• Data listing:
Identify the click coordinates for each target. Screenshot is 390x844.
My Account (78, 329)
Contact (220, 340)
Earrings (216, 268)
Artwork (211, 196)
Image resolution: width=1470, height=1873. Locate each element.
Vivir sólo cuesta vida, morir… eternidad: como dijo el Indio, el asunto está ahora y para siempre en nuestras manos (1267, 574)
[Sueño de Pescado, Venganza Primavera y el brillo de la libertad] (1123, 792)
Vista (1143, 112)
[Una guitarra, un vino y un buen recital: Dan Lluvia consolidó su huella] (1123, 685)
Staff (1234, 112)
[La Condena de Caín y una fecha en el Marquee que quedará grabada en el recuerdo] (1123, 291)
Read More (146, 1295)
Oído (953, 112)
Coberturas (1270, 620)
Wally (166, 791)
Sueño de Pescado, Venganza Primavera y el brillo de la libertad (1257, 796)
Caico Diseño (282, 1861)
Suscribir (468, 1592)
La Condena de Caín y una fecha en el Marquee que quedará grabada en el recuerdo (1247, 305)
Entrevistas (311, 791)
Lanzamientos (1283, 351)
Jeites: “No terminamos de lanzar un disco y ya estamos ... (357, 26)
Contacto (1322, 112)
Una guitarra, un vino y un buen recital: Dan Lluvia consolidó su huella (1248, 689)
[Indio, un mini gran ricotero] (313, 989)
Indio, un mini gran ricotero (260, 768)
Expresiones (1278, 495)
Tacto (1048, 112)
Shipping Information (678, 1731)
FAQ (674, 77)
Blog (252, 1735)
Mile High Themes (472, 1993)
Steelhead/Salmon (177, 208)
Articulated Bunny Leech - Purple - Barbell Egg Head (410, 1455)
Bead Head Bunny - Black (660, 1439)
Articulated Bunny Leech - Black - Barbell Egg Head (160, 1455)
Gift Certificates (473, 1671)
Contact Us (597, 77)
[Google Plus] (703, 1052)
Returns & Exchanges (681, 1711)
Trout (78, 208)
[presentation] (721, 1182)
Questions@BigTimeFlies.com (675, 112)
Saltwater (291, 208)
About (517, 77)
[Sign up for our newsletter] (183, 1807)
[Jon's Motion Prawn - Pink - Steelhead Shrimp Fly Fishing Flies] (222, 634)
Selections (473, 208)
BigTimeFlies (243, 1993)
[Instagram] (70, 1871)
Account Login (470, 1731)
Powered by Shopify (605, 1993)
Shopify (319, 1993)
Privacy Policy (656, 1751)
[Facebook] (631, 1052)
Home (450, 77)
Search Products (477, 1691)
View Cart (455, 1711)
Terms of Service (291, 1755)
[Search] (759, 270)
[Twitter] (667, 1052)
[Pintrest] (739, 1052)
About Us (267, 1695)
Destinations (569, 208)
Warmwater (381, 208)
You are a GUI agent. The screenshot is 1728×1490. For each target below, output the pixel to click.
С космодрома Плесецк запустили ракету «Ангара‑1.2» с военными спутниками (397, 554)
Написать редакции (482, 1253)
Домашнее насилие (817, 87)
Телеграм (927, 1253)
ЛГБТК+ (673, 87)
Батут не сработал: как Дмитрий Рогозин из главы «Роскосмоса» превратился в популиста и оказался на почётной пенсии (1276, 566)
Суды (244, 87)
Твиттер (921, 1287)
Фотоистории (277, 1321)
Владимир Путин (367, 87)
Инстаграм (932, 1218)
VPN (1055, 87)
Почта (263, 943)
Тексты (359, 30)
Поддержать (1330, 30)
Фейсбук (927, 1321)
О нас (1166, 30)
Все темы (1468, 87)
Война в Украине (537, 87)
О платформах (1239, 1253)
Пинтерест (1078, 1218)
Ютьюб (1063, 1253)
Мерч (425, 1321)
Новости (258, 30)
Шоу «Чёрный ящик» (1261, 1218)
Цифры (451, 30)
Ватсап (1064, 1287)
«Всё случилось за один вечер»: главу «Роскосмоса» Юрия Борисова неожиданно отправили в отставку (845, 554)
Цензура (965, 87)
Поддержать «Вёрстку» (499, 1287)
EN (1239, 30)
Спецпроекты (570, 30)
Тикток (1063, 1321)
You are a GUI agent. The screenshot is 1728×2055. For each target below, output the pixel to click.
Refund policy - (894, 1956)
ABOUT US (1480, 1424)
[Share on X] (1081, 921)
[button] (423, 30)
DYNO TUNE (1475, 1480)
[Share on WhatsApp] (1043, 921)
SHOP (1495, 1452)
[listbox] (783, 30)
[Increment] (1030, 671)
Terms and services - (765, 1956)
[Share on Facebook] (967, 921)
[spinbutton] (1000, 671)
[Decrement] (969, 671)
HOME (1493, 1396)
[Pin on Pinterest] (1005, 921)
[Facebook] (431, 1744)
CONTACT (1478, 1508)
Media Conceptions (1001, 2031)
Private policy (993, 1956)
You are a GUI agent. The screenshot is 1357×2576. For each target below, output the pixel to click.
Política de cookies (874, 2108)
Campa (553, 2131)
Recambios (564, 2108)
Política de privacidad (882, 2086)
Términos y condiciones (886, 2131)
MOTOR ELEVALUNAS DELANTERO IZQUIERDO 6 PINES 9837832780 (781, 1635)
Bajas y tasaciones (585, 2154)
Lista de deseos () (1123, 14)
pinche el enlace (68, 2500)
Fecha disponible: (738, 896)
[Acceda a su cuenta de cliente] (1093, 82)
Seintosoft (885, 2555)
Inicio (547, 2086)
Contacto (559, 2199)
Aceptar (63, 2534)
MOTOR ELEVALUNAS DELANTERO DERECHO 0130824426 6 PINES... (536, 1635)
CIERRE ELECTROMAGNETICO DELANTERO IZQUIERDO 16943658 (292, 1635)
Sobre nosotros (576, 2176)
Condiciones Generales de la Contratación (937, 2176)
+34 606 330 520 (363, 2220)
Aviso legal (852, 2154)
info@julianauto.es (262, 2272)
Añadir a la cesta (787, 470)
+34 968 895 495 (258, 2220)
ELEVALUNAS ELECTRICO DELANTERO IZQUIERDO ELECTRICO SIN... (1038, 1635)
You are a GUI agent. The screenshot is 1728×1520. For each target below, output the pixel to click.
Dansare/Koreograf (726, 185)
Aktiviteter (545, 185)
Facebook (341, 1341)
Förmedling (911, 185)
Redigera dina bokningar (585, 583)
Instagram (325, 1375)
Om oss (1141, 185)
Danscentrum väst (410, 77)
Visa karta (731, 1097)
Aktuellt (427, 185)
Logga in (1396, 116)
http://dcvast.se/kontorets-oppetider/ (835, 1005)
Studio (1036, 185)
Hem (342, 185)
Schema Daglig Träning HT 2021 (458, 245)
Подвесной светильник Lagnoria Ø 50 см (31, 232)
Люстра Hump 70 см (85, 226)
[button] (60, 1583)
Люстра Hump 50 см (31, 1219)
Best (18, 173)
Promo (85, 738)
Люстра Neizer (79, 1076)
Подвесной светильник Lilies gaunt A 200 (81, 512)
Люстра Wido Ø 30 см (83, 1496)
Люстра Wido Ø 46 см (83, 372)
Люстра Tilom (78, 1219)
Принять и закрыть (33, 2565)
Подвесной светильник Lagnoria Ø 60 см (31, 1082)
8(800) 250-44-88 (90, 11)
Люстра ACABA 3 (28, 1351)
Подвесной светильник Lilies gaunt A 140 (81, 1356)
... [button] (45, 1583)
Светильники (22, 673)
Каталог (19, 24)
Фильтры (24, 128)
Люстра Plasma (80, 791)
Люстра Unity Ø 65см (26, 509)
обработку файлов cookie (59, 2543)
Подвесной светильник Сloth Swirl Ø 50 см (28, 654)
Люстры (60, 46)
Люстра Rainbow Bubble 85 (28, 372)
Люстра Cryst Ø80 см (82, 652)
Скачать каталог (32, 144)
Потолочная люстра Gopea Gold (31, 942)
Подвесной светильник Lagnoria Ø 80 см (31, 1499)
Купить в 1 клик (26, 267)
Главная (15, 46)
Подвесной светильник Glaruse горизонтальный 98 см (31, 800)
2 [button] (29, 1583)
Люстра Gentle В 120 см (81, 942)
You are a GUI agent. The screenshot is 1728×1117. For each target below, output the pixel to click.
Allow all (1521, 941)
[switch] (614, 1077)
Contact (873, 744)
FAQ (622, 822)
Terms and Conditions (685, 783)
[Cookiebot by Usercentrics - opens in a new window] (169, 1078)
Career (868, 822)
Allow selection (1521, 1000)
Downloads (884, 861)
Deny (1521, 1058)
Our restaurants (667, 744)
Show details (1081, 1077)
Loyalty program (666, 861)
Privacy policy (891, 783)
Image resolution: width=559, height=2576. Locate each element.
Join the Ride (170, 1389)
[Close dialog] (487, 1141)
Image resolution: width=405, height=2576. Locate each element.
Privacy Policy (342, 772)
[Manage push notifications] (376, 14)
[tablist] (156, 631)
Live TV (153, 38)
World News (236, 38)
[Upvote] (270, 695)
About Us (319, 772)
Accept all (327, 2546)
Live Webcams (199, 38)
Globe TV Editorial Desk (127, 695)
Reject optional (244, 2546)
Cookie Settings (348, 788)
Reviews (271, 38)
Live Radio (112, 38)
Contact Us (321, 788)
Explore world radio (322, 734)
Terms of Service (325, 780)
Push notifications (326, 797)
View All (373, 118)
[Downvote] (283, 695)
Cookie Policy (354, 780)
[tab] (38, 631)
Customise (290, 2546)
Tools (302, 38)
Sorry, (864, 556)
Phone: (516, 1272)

• Assigned task: Output nothing but the line containing "Globe TV Editorial Desk (127, 695)" and each line after it in the entries above, exactly as written.

• Written solution:
Globe TV Editorial Desk (127, 695)
Reject optional (244, 2546)
Cookie Settings (348, 788)
Reviews (271, 38)
Live Radio (112, 38)
Contact Us (321, 788)
Explore world radio (322, 734)
Terms of Service (325, 780)
Push notifications (326, 797)
View All (373, 118)
[Downvote] (283, 695)
Cookie Policy (354, 780)
[tab] (38, 631)
Customise (290, 2546)
Tools (302, 38)
Sorry, (864, 556)
Phone: (516, 1272)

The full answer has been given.